Source code for wordseg.statistics

# coding: utf-8

"""Extract statistics relevant for word segmentation corpora

To analyze a segmented text or a text in orthographic form (i.e. with
word separators only), you must define empty phone and syllable
separators (see the token separation arguments below).

"""

import collections
import json
import math

from wordseg import utils
from wordseg.separator import Separator


[docs]class CorpusStatistics(object):
    """Estimates descriptive statistics from a text corpus

    Parameters
    ----------
    corpus : sequence of str
        The text to describe is a suite of tokenized utterances.
    separator : Separator
        The token separators used in the `text`.
    log : logging.Logger
        Where to send log messages, disabled by default.

    Attributes
    ----------
    tokens : dict
        For all levels defined in `separator`, tokens[level] is the
        `corpus` utterances tokenized at that level.
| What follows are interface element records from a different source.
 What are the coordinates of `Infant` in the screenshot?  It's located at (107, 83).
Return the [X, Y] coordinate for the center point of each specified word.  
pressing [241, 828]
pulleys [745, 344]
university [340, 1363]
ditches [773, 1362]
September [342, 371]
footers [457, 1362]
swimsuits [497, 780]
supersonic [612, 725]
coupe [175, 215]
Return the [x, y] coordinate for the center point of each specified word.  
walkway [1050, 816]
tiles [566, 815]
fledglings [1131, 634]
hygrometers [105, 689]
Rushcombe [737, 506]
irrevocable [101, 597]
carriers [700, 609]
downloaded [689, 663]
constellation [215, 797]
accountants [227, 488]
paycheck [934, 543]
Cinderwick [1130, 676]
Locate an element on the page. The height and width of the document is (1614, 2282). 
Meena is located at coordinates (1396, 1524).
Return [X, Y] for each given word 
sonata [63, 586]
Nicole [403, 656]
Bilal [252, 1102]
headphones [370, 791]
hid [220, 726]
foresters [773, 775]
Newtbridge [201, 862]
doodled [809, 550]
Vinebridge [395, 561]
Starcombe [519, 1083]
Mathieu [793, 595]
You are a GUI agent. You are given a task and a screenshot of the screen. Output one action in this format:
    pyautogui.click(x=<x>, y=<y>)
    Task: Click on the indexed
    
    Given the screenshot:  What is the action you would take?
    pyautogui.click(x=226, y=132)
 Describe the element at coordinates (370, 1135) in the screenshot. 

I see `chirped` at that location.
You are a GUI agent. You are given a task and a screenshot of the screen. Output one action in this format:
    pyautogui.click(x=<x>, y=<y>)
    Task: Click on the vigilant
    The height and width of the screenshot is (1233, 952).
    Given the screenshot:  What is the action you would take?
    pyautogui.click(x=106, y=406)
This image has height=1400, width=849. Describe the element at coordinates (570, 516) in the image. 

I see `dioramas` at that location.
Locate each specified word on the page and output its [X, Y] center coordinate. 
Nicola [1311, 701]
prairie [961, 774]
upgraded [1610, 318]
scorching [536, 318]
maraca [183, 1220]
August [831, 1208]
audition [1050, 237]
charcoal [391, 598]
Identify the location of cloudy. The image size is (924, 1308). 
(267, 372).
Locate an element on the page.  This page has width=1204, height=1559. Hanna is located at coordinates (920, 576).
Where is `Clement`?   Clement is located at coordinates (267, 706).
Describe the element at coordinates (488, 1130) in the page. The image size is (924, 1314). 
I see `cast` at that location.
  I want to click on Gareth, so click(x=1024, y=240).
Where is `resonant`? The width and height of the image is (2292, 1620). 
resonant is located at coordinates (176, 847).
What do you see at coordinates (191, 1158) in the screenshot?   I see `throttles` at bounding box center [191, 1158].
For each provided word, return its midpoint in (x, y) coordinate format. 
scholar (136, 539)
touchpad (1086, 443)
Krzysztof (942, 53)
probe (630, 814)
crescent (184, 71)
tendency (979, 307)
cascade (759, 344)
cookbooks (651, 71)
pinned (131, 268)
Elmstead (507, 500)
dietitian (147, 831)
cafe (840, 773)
Each utterance is
        a list of tokens without any separator.
    unigram : dict
        For all levels defined in `separator`, unigram[level] is the
        tokens frequency as a dict (token: frequency).

    """
    def __init__(self, corpus, separator, log=utils.null_logger()):
        self.log = log

        # check the separator have words and possibly phones
        self.separator = separator
        if not self.separator.word:
            raise ValueError('word separator not defined')
        if not self.separator.phone:
            log.warning('phone separator not defined, some stats ignored')
        if not self.separator.syllable:
            log.warning('syllable separator not defined, some stats ignored')
        self.log.info('token separator is %s', self.separator)

        # force to list and ignore empty lines
        self.corpus = [
            utt for utt in (utt.strip() for utt in corpus) if len(utt)]
        self.log.info('loaded %s utterances', len(self.corpus))
        if len(self.corpus) == 0:
            raise ValueError('no text to load')

        # tokenize the entire text at each defined level ('word',
        # 'syllable' and/or 'phone') TODO can be optimized we are
        # tokenizing the entire text up to 3 times (implement nested
        # tokenization).
        self.tokens = {}
        for level in self.separator.levels()[::-1]:
            self.log.debug('tokenizing %s', level)
            self.tokens[level] = [
                self.separator.tokenize(utt, level, keep_boundaries=False)
                for utt in self.corpus]

            ntokens = sum(len(t) for t in self.tokens[level])
            self.log.info('parsed %s %ss', ntokens, level)
            if ntokens == 0:
                raise ValueError('{}s expected but 0 parsed'.format(level))

        # estimates token frequencies
        self.unigram = {}
        for level in self.separator.levels()[::-1]:
            self.unigram[level] = self._unigram(level)

    def _mattr(self, level, size=10):
        """Return the mean ratio of unique tokens per chunk of `size`"""
        # the list of all the tokens
        tokens = [w for u in self.tokens[level] for w in u]

        # ratio of uniques words per chunk of `size` words
        nuniques = [float(len(set(tokens[x:x + size]))) / size
                    for x in range(len(tokens) - size)]

        return float(sum(nuniques)) / len(nuniques)

    def _unigram(self, level):
        """Return dictionary of (token: frequency) items"""
        count = self.most_common_tokens(level)

        self.log.info('5 most common {}s: {}'.format(
            level, [t for t, c in count[:5]]))

        total_count = float(sum(c[1] for c in count))
        return {c[0]: c[1] / total_count for c in count}

[docs]    def describe_all(self):
        """Full description of the corpus at utterance and token levels

        This method is a simple wrapper on the other statistical
        methods. It call all the methods available for the defined
        separator (some of them requires 'phone' tokens) and wraps the
        results in an ordered dictionary.

        """
        # store the output statistics in a dictionary
        results = collections.OrderedDict()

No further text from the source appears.